▶ _TASK DESCRIPTION_: Using the listing below, report each line holding the string "status".
PROVIDED ENTRIES: Begin
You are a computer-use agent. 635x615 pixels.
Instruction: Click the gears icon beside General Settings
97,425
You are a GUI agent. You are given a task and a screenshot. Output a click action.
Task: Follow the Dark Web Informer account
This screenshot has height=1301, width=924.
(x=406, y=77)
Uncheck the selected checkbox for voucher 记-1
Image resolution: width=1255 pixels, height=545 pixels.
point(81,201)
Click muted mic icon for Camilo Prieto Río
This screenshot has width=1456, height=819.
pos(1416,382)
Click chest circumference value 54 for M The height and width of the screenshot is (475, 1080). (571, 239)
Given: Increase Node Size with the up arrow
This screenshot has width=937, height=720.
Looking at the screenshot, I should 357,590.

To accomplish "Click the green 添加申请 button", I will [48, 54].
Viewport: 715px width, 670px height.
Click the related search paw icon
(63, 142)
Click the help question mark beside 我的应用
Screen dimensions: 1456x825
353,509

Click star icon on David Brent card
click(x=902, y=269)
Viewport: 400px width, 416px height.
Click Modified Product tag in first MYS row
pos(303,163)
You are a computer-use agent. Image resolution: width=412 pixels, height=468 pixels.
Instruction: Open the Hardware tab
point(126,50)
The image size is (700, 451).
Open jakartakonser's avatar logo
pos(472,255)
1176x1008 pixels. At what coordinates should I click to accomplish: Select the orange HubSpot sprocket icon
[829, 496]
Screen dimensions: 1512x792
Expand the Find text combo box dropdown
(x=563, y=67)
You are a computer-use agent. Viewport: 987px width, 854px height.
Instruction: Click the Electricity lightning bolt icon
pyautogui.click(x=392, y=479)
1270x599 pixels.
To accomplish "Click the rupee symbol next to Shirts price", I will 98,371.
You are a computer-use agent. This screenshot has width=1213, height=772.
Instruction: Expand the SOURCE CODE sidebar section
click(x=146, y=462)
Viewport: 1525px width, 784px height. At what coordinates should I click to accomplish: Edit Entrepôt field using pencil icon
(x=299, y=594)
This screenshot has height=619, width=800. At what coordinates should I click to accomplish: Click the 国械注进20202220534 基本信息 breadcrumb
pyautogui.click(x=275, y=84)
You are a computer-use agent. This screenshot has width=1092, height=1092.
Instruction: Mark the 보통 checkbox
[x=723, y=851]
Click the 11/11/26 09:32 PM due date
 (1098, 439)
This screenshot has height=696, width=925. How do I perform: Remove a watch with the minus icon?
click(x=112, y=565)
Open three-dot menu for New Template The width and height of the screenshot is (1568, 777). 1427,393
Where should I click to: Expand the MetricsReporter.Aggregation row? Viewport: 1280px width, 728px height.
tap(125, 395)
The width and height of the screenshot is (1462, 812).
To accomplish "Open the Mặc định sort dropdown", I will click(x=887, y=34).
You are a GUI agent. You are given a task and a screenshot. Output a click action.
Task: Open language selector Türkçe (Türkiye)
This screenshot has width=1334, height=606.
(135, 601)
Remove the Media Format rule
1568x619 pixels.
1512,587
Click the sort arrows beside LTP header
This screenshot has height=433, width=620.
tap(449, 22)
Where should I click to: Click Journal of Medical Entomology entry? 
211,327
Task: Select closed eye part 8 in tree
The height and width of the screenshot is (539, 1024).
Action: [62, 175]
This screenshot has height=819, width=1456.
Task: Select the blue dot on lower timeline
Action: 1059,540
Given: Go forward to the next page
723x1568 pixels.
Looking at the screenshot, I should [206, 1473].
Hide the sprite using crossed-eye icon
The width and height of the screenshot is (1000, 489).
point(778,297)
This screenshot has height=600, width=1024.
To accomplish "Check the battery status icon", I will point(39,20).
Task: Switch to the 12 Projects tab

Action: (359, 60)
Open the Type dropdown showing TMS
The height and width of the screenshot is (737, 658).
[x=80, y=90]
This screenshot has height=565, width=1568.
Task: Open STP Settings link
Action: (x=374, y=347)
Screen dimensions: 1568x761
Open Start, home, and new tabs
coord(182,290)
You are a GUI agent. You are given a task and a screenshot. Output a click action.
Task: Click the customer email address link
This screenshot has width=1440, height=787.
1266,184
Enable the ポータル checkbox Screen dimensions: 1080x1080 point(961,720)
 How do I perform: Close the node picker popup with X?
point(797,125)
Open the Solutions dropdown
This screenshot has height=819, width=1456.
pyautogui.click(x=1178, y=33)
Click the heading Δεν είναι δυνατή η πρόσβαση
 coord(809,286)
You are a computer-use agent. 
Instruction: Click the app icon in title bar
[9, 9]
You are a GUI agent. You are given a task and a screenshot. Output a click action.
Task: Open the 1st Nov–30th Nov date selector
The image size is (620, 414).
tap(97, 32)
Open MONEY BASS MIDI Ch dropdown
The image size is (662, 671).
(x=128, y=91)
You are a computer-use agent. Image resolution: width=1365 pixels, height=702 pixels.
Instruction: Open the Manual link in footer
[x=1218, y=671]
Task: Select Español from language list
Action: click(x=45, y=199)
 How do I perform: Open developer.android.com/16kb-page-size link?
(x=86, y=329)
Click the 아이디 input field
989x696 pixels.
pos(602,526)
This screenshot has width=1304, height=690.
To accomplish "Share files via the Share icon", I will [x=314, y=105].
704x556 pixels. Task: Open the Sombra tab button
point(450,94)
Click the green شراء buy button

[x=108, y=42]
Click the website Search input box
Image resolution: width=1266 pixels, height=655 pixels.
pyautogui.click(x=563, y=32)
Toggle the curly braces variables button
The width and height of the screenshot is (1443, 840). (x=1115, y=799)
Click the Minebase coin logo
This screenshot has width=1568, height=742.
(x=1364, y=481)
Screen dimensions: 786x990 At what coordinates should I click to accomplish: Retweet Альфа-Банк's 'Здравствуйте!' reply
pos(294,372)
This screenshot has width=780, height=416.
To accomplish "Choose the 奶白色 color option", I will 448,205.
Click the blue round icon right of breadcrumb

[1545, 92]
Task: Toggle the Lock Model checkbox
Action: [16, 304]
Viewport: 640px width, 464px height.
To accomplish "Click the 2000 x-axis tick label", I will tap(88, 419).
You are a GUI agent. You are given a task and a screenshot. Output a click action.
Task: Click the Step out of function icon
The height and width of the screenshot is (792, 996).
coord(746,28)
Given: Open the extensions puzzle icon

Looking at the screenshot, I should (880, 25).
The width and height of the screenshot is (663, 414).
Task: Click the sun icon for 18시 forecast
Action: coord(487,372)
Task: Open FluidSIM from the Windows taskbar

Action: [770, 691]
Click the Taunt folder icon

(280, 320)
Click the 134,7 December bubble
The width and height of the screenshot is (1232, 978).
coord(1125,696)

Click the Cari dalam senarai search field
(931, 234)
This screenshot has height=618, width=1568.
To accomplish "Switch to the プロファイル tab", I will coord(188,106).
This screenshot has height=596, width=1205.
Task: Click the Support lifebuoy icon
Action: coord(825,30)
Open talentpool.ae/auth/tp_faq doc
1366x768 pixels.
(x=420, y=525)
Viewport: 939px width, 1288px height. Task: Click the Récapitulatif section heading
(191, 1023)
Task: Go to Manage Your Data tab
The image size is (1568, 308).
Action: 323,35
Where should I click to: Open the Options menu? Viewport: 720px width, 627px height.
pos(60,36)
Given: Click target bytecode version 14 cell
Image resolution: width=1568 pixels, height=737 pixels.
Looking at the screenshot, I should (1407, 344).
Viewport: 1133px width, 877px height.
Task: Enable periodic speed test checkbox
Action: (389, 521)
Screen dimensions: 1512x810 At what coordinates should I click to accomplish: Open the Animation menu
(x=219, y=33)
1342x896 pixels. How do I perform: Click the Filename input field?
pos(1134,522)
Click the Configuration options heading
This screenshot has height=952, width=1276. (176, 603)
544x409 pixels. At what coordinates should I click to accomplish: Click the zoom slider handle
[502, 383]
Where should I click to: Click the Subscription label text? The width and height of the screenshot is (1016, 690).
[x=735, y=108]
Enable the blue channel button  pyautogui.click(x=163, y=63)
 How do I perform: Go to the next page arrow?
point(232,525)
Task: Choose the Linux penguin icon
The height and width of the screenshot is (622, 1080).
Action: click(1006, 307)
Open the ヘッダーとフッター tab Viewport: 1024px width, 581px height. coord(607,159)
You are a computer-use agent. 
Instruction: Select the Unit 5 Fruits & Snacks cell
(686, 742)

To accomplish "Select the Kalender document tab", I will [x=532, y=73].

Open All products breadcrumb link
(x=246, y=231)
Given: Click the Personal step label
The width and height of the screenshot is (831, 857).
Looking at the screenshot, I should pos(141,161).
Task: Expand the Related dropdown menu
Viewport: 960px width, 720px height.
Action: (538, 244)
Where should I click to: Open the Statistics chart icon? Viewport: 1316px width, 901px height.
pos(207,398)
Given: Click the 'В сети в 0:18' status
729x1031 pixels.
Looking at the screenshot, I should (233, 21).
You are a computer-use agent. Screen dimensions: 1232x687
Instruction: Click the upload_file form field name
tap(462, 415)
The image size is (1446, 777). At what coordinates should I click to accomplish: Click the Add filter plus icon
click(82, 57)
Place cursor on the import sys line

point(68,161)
PROVIDED ENTRIES: End
▶ _COMPLETED TASK_:
To accomplish "Check the battery status icon", I will point(39,20).
Given: Click the 'В сети в 0:18' status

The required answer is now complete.